- DIRECTIONS: Copy the data below verbatim, from its first line through the line containing "[x=495, y=280]", inclusive.

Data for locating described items
::::::

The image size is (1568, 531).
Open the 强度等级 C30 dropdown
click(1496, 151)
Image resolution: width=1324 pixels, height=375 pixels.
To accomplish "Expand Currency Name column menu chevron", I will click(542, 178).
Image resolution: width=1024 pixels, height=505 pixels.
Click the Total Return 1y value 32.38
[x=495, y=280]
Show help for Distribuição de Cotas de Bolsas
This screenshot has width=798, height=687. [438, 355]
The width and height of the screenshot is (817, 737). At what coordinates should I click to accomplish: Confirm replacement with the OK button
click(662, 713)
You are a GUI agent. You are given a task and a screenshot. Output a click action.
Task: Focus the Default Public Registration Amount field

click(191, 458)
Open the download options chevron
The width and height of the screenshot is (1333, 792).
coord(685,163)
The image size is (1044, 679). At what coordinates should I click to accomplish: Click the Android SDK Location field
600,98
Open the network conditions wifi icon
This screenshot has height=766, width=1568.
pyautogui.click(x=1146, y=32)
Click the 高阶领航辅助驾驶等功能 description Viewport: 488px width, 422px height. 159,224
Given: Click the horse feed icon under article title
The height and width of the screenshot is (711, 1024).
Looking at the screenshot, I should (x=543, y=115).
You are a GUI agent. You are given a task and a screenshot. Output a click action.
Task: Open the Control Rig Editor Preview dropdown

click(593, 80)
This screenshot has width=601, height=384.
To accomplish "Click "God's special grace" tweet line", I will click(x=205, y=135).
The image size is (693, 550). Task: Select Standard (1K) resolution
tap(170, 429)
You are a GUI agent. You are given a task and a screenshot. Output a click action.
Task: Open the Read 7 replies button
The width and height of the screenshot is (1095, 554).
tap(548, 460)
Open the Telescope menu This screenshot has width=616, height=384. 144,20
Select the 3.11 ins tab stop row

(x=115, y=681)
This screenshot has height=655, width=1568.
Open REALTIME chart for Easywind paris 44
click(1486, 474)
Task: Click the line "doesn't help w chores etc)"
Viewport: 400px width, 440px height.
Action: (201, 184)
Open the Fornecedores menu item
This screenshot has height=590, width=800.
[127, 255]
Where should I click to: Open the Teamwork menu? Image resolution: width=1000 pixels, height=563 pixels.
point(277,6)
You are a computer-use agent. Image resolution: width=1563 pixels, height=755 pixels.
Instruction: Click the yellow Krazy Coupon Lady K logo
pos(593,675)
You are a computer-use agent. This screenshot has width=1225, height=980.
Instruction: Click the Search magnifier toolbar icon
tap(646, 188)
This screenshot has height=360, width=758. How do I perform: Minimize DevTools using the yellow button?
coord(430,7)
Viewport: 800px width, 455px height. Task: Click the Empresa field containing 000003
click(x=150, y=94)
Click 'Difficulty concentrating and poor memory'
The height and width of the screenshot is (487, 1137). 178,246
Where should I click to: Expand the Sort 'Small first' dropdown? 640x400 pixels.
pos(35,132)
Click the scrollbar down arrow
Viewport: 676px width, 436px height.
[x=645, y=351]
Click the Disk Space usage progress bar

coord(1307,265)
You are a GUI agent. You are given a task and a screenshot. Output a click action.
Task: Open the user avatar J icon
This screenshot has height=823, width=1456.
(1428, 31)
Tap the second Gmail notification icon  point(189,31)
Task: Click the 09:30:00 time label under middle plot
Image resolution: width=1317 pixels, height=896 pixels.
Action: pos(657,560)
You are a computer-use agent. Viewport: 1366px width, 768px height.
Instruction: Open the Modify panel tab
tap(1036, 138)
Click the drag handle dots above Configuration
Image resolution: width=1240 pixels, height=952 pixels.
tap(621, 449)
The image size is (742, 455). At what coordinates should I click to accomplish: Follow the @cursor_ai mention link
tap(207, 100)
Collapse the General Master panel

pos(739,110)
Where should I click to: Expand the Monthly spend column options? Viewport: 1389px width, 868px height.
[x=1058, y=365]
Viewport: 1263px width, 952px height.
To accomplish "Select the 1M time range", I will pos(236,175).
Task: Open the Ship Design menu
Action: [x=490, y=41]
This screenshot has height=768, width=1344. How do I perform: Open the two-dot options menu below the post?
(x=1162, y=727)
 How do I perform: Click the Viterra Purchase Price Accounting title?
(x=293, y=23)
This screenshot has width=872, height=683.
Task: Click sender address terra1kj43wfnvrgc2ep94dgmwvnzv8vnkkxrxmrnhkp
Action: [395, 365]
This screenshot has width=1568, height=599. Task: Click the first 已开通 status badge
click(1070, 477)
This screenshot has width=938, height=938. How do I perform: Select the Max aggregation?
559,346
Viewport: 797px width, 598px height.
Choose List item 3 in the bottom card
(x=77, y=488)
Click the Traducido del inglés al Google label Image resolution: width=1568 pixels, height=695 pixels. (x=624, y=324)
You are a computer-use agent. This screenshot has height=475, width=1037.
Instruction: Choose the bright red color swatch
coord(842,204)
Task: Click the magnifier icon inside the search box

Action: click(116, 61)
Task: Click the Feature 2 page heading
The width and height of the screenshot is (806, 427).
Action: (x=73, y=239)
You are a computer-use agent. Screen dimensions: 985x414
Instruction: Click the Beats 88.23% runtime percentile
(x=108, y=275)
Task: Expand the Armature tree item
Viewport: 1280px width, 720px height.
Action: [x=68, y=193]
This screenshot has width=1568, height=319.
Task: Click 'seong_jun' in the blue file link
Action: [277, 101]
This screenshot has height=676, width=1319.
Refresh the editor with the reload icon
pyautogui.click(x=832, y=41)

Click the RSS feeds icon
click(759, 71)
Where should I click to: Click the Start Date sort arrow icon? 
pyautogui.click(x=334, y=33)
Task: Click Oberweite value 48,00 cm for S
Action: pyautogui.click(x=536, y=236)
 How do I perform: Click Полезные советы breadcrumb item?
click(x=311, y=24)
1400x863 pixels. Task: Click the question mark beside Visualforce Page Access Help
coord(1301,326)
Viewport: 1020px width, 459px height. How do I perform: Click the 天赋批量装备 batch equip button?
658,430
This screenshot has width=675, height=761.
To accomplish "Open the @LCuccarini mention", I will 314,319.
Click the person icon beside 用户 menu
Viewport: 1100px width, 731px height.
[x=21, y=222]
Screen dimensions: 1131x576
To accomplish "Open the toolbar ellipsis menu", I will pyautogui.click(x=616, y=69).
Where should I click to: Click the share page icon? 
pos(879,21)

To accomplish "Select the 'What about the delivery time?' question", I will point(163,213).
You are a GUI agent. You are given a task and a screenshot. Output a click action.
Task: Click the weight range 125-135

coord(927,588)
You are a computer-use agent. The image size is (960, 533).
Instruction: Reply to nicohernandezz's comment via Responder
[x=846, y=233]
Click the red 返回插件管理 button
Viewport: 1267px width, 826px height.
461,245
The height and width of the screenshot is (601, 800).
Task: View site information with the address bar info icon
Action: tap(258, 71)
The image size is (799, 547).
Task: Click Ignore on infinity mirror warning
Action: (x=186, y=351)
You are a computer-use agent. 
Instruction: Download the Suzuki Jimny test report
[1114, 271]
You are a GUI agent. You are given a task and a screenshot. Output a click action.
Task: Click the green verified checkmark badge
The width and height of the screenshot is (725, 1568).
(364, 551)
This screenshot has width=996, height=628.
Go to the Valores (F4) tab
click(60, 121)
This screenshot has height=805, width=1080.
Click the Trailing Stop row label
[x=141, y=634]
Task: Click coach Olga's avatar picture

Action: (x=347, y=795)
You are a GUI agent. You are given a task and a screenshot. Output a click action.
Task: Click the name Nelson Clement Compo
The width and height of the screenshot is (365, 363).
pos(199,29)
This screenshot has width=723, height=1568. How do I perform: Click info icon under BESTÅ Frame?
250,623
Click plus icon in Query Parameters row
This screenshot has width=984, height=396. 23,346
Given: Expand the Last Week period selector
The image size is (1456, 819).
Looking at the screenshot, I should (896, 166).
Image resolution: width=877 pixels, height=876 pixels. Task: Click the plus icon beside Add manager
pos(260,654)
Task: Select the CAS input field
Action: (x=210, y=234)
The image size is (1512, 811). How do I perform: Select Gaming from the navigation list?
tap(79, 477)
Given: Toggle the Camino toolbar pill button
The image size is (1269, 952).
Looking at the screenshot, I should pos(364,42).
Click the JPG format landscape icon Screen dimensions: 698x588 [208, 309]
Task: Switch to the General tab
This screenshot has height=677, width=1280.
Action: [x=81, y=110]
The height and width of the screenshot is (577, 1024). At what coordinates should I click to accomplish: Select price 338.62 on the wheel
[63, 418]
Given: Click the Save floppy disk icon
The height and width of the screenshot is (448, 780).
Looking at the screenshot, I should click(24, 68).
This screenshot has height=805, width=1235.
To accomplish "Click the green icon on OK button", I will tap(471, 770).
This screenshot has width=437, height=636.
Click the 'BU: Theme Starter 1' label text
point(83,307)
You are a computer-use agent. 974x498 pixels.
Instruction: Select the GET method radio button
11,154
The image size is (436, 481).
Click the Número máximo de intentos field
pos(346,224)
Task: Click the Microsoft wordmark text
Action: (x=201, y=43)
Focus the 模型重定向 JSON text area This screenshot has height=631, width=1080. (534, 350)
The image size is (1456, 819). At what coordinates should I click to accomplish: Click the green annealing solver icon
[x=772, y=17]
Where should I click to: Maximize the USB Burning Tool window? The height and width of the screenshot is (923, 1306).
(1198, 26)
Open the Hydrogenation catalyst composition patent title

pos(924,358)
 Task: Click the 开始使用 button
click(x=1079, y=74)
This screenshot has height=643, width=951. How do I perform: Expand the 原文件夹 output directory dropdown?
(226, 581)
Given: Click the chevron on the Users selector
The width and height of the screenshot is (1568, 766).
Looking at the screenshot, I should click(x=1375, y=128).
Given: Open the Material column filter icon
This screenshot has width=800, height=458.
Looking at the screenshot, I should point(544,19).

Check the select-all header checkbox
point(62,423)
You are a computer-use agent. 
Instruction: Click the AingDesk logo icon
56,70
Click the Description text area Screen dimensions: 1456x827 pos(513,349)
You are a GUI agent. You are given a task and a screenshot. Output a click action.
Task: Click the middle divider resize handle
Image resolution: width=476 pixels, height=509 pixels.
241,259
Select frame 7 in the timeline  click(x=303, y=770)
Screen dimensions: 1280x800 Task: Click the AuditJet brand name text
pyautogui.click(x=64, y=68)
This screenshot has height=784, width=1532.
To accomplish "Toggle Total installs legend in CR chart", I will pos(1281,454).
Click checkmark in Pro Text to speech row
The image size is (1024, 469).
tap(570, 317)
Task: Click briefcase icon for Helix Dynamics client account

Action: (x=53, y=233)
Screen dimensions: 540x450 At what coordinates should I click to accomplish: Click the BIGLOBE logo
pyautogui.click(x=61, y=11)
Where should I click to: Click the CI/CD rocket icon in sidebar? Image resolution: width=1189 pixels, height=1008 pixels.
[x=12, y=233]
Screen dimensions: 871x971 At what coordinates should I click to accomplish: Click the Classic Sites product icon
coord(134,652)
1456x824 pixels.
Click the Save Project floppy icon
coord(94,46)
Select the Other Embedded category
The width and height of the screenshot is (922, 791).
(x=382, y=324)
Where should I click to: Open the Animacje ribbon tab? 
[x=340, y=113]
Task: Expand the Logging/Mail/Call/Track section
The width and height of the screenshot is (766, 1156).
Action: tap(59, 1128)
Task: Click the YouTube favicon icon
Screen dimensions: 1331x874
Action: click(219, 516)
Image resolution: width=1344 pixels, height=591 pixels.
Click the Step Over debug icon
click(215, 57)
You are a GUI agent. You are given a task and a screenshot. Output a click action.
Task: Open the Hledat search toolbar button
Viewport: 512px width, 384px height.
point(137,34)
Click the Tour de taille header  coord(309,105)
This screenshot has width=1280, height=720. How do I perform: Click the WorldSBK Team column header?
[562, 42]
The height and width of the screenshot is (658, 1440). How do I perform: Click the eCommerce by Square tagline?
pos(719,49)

::::::

- REPLY TO THE EXERCISE:
The image size is (1568, 531).
Open the 强度等级 C30 dropdown
click(1496, 151)
Image resolution: width=1324 pixels, height=375 pixels.
To accomplish "Expand Currency Name column menu chevron", I will click(542, 178).
Image resolution: width=1024 pixels, height=505 pixels.
Click the Total Return 1y value 32.38
[x=495, y=280]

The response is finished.